Interventions orthopédagogiques récurrentes dégagées de la pratique d’une orthopédagogue (Bélanger-Fortin, 2015, p.160-161)

Verbales Non-verbales

- Reformulation des propos de l’élève pour l’amener à les élaborer davantage ou à les préciser

- Questionnement visant à évaluer ce que l’élève comprend du problème à résoudre et ce qu’il identifie et voit comme données importantes

- Questionnement soutenu tant sur chaque tâche à réaliser dans la résolution d’un problème que sur les procédures à mobiliser pour réaliser chacune de ces tâches

- Accord d’un long temps de réflexion suite aux questions posées

- Utilisation du pointage pour mettre en évidence des éléments présents dans les problèmes sur lesquels l’élève doit porter une attention, car il est nécessaire de les considérer pour s’engager dans la résolution du problème

Tableau 1.4 Interventions orthopédagogiques récurrentes dégagées de la pratique d’une orthopédagogue (Bélanger-Fortin, 2015, p.160-161)

Pour ce projet, l’équipe de recherche souhaite aller plus loin concernant les interventions orthopédagogiques réalisées en mathématique, et ce, tout en s’appuyant sur le cadre théorique axé sur le contrôle en mathématique développé par Saboya (2010). En fait, la chercheuse désire regarder quelles sont les interventions qui ont du potentiel pour développer un contrôle chez les élèves et comment s’exprime chez l’orthopédagogue et chez les élèves ce contrôle? Autrement dit, en partant de ce que dit ou ne dit pas, fait ou ne fait pas l’élève, quelles sont les interventions qui visent le développement d’un contrôle chez les élèves et quels sont les indicateurs d’un contrôle chez les élèves?

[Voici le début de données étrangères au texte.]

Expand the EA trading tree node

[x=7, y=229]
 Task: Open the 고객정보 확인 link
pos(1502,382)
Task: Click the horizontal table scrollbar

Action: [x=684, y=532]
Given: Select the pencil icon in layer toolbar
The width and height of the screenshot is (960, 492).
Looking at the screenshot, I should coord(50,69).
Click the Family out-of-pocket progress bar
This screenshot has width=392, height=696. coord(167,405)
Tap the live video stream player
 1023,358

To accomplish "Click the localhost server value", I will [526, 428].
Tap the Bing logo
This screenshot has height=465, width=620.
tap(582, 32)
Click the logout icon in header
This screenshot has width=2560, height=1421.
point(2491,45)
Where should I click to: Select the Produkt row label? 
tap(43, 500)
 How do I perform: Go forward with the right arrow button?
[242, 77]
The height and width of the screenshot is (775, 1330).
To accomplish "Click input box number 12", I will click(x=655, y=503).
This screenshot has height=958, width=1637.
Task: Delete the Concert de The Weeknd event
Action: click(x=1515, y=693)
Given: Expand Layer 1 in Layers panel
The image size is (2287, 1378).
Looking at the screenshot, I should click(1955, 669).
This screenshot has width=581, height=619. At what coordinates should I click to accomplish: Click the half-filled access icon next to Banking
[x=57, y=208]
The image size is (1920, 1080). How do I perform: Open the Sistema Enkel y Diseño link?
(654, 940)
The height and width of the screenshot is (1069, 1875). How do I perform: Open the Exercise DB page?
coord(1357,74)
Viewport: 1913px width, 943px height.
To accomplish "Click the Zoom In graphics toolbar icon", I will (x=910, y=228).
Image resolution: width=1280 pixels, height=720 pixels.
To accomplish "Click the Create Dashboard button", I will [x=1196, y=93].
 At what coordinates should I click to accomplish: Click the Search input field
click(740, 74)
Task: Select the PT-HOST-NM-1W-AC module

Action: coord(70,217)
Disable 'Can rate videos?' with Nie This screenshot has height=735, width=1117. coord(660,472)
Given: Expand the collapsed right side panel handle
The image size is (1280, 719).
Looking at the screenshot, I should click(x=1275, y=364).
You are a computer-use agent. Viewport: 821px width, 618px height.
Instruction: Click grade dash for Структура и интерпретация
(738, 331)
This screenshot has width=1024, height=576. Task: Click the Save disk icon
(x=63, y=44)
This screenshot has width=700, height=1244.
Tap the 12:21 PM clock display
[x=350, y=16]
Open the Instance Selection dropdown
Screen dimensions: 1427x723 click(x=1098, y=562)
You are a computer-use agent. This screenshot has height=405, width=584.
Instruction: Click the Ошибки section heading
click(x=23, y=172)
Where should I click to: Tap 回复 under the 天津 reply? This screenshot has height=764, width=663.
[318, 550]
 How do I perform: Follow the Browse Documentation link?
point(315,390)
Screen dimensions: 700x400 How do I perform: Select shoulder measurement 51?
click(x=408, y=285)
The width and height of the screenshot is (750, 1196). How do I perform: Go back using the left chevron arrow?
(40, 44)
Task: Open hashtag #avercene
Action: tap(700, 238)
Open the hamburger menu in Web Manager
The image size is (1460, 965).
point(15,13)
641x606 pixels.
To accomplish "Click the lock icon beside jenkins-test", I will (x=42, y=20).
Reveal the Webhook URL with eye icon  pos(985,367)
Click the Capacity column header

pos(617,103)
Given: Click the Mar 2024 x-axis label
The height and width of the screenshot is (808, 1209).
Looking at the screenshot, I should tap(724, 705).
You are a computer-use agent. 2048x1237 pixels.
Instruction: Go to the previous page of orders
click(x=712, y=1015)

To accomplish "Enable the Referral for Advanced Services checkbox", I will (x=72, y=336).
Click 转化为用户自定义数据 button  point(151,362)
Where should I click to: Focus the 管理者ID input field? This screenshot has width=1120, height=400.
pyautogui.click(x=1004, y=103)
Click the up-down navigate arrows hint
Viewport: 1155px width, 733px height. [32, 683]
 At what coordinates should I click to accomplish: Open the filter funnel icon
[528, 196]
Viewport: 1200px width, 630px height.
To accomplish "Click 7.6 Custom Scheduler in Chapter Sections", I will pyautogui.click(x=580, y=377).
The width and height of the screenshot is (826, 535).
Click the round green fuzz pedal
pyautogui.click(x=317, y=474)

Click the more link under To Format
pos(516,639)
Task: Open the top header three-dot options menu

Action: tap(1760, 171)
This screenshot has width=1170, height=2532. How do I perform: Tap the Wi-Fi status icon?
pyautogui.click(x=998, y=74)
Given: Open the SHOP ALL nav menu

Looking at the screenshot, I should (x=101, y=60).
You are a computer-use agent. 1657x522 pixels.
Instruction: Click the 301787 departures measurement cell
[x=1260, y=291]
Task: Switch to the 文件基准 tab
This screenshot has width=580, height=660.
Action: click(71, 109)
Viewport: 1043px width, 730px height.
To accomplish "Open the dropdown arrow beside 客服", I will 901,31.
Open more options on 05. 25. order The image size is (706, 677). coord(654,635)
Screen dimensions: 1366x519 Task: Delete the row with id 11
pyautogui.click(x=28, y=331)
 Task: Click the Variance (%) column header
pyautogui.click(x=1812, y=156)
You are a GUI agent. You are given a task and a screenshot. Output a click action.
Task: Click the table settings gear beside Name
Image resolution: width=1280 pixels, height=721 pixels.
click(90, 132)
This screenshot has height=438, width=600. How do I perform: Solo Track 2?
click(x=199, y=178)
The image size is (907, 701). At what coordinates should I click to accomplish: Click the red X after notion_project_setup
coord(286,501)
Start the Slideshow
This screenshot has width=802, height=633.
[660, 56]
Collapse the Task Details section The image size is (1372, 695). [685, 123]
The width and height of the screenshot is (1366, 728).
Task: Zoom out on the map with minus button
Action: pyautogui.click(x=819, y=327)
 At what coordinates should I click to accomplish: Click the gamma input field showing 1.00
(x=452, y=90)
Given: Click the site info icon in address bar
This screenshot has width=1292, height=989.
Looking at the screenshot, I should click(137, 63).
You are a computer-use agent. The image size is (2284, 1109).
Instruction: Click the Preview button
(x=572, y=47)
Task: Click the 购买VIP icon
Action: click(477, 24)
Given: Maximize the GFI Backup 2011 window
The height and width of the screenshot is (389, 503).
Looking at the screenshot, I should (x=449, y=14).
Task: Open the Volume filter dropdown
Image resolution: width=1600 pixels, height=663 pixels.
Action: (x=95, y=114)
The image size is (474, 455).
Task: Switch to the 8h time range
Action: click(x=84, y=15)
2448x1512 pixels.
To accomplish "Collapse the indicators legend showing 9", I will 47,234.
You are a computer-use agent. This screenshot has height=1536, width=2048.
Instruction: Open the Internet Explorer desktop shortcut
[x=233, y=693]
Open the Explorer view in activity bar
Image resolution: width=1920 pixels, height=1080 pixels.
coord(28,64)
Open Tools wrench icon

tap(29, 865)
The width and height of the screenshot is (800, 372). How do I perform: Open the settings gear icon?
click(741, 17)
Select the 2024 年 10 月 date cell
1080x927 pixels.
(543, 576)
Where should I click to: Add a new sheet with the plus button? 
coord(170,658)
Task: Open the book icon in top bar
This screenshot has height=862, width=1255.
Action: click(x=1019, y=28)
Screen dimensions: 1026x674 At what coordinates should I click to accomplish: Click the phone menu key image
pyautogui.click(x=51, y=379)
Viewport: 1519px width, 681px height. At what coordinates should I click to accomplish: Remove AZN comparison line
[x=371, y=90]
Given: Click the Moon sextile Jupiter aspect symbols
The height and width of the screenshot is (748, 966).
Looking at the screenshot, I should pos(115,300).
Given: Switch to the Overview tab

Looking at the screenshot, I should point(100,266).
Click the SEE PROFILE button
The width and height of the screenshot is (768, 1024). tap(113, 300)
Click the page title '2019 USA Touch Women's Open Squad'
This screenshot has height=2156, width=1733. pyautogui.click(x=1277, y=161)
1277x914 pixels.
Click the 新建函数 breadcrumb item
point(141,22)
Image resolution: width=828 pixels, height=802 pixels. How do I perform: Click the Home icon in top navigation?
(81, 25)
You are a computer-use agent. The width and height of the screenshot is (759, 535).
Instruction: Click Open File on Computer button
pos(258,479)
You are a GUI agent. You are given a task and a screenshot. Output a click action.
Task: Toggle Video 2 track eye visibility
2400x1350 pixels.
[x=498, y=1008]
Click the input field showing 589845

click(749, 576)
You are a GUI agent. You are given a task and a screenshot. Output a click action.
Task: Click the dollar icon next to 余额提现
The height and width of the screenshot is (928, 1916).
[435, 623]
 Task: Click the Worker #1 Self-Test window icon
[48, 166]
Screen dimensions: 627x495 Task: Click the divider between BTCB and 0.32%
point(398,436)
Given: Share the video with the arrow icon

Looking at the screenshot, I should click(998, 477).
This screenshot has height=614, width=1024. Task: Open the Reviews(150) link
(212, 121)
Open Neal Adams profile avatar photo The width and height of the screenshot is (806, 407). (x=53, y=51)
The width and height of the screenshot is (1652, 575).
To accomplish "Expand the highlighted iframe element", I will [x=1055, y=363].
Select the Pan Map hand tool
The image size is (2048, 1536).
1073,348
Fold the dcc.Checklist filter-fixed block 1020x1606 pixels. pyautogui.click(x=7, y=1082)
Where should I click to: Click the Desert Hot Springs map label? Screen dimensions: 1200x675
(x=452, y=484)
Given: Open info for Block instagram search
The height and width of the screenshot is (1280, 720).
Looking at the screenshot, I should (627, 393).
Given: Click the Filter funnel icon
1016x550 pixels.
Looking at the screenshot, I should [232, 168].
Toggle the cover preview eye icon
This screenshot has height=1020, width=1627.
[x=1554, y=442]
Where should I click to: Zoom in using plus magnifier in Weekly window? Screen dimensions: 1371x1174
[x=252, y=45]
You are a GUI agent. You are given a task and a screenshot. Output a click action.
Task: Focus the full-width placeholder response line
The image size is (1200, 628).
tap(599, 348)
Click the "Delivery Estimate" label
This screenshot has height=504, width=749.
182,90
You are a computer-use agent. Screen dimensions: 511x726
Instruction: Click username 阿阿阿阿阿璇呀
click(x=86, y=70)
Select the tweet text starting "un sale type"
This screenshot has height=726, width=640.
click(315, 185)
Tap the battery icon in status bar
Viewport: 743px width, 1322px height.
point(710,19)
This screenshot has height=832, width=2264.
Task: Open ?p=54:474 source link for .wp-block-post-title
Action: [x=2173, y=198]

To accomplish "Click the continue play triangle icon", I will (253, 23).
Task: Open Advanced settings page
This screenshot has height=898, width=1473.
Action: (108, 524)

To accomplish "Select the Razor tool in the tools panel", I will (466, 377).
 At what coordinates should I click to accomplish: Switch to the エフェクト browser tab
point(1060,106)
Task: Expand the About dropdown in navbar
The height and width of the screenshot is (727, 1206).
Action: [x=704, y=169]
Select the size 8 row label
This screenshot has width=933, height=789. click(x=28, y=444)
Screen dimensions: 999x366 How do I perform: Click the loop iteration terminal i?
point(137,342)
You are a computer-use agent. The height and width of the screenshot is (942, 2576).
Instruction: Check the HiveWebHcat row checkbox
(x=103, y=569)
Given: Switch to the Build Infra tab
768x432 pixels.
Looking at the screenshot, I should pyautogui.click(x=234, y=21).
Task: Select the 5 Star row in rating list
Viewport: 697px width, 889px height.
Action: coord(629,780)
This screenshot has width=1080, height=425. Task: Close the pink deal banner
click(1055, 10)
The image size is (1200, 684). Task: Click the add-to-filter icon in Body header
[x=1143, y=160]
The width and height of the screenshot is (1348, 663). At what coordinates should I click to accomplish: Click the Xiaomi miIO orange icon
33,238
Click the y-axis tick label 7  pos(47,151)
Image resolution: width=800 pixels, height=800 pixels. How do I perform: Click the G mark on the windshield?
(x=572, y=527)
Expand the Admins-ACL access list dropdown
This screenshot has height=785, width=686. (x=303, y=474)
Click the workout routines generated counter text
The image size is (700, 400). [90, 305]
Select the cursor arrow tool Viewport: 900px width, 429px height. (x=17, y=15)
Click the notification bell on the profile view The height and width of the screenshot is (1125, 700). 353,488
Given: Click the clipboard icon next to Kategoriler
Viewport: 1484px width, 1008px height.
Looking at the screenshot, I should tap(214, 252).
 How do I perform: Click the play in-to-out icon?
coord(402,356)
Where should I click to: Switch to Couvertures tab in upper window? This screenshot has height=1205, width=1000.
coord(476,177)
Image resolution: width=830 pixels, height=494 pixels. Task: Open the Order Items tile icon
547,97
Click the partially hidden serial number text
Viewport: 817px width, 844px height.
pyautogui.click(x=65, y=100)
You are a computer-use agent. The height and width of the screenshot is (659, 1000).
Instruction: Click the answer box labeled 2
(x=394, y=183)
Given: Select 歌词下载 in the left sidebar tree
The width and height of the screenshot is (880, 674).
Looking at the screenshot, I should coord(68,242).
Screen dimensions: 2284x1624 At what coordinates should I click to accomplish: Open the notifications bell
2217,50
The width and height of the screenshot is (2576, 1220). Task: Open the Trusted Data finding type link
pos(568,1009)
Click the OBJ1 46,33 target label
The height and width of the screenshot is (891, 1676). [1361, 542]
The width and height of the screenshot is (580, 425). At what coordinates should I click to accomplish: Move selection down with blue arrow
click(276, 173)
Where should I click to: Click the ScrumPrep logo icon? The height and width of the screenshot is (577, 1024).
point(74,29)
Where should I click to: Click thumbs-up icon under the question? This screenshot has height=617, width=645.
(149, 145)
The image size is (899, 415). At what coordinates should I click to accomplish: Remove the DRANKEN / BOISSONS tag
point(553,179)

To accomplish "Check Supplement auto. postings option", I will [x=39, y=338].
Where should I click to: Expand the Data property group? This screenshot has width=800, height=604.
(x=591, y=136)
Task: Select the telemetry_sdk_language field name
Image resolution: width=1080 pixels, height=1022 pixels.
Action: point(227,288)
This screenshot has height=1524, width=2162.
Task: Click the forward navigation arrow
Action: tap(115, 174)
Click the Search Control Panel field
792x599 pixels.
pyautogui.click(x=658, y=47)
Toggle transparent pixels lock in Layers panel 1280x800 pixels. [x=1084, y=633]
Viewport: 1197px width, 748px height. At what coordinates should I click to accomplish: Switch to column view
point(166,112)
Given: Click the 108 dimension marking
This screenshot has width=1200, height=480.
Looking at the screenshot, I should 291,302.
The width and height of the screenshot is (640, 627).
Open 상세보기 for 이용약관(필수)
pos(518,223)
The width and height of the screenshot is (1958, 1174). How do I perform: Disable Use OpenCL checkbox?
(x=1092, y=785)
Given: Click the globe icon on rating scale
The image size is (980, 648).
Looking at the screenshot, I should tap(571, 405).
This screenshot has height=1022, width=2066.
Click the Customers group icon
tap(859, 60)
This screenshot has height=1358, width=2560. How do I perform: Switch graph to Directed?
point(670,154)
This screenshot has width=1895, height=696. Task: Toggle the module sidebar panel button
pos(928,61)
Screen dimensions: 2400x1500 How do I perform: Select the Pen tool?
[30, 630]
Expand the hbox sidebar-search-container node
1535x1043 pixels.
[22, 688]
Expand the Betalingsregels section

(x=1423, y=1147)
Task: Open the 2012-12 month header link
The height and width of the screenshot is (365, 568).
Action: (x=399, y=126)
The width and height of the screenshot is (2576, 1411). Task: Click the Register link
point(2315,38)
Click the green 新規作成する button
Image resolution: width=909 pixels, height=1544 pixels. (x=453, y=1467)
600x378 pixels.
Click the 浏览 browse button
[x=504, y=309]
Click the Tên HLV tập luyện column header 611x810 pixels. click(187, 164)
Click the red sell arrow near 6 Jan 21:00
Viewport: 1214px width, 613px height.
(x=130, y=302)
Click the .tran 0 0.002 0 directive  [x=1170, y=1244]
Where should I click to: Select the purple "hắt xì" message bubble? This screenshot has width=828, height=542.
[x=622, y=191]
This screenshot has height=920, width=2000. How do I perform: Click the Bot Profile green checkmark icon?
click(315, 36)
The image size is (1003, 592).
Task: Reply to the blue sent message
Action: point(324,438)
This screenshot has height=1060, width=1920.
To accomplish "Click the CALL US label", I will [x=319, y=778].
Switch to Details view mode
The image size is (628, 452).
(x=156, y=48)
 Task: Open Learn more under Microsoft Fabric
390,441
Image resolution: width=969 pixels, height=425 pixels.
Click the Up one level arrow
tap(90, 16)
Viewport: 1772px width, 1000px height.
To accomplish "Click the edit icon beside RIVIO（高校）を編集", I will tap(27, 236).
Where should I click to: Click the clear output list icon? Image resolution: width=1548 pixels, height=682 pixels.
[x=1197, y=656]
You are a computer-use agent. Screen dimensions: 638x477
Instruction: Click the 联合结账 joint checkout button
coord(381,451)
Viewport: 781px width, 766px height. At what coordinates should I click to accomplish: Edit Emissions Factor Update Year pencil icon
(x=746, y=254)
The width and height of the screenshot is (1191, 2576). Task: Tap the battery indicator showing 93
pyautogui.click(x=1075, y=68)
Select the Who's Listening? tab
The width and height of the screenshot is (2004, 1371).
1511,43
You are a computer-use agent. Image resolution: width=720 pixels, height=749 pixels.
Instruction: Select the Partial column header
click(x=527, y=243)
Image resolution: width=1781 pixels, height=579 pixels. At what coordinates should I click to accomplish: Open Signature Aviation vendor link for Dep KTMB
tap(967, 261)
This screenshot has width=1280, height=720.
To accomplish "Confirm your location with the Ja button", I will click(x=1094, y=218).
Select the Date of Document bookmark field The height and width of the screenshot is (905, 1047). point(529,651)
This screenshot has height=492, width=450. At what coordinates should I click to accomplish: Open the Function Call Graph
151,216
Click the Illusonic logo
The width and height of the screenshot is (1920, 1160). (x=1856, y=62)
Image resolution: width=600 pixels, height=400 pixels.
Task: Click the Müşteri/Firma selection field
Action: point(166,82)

Outre le travail qui a été fait en lien avec les interventions orthopédagogiques, Bélanger-Fortin aborde le concept de sensibilité chez l’orthopédagogue. Ce concept renvoie à l’ensemble des connaissances et à l’expérience professionnelle de l’orthopédagogue qui influencent ses interventions auprès des élèves.

« En effet, ses interventions seront teintées, entre autres, de ses connaissances sur les différents troubles d’apprentissage, de ses rencontres précédentes avec les élèves et de ses connaissances à propos des stratégies efficaces d’enseignement/apprentissage des mathématiques » (Bélanger-Fortin, 2015, p.41).

Cette idée de sensibilité est reprise, puisque l’équipe de recherche est d’avis que ce savoir permet à l’orthopédagogue de cheminer dans son processus de résolution de problème et lui permet d’alimenter le PRAO. D’ailleurs, Tremblay et al. (2013) soulignent que l’expérience du professionnel, cette sensibilité, permet la planification des interventions, et ce, en appréhendant les possibles difficultés qui sont associées à un trouble d’apprentissage (Tremblay et al., 2013; Bélanger-Fortin, 2015). En contexte de PRAO, il est fort possible que cette sensibilité ressorte spontanément.